Machine Head: Catharsis - Cover
1
1 Review
22
22 Ratings
7.34
∅-Bew.
Typ: Album
Genre(s): Metal: Thrash Metal


blackening
19.03.2018 21:25

Zum Glück ist das Ding komplett auf Youtube, so musste ich es nicht kaufen. Joa...so kann man die Review tatsächlich zusammenfassen.
Ich steh sehr auf die Band , auch wenn ich finde, dass sie nach der Blackening immer weiter nachließen.
Aber das Ding....ich werd versuchen, Positives vorzuheben, wenn ich es finde.

Vorab: Respekt vor dem Mut, sich zu ändern, Respekt vor einigen der Lyrischen Themen, Respekt vor dem Mittelfinger gegen die Erwartungshaltung.
Macht aber noch sehr lange keine gute Platte.
Und mein vollstes Verständis für die "Metal langweit mich inzwischen" Attitüde, die in Interviews durchschimmert.

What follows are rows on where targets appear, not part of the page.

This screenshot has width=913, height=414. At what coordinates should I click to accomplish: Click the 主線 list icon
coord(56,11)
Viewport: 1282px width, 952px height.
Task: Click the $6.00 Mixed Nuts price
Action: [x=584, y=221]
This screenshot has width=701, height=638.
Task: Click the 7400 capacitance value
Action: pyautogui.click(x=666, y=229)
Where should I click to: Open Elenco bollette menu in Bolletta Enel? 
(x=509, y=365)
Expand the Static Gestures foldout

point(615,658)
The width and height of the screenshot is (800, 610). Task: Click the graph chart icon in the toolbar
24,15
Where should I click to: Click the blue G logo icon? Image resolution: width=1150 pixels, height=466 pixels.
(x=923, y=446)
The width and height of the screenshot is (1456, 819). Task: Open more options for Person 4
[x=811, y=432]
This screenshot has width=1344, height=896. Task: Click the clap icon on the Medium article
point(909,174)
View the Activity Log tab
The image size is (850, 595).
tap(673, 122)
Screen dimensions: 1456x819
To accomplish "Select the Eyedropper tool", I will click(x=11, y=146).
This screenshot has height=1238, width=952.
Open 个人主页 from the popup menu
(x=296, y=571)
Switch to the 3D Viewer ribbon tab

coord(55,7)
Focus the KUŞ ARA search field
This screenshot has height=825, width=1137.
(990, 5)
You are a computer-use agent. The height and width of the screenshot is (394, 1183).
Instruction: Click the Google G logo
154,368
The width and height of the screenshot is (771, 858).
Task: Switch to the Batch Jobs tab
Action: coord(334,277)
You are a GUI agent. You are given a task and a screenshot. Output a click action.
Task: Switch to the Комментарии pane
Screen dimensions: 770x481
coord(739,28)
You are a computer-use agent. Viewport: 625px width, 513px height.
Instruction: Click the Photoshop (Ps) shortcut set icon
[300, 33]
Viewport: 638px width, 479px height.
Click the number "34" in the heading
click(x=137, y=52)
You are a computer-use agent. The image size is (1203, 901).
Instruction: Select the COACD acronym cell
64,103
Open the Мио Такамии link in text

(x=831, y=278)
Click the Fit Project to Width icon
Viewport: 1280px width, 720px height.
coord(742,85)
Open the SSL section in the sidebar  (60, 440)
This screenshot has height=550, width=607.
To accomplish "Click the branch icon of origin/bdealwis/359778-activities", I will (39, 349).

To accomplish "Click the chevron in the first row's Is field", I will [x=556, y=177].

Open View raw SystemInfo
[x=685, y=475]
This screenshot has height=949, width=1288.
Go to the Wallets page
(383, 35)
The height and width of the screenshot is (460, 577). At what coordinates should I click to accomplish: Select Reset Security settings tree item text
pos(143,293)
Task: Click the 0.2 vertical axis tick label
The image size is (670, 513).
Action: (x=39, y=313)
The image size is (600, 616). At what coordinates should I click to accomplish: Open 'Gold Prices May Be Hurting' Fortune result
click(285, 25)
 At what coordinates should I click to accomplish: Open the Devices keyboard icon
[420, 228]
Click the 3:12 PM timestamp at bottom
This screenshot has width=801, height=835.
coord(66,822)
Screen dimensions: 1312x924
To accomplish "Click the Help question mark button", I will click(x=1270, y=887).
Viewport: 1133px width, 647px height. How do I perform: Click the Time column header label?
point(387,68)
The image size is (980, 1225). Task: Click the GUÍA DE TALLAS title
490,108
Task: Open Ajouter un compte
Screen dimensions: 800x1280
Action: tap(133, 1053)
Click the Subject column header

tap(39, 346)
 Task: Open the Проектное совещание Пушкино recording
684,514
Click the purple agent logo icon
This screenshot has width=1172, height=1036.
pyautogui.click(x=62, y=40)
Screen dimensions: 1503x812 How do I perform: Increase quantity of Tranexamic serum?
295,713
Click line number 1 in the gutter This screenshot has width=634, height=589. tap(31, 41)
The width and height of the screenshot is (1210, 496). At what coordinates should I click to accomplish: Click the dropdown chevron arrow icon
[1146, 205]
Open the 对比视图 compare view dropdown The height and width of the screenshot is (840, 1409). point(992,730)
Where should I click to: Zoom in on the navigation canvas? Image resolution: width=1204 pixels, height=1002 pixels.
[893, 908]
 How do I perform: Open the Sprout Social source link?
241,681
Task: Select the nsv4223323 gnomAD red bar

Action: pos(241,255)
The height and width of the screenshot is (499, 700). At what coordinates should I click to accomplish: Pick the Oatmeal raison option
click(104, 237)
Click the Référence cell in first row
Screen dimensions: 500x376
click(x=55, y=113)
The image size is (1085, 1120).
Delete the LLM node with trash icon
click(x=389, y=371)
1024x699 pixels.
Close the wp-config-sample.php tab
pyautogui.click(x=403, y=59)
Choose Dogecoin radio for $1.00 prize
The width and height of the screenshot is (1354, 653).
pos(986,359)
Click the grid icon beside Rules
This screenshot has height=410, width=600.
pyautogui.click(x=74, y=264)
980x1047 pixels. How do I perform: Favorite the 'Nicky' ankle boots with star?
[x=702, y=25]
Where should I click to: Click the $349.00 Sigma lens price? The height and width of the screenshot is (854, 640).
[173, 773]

Find ich, gemessen daran, dass Metal 2018 kaum Neues bietet sehr nachvollziehbar.

Dieses Mal fange ich mit dem Sound an, da er mich hier wirklich massiv im Hörspaß einschränkt:
ich habe ganz ehrlich keine Ahnung, ob hier auch nur eine Sekunde echte Instrumente im Spiel waren.
Die Gitarren klingen wie das, was sie nunmal sind: Aus der Konserve ( vermutlich Ampsimulation Nummer 49 aus Programm Nummer 8...), was sie flach und extrem künstlich-dynamiklos werden lässt. Null Dreck, null Menschlichkeit.Der Gitarrist in mir blutet bereits.
Bass...ab und zu hört man ihn...that's it.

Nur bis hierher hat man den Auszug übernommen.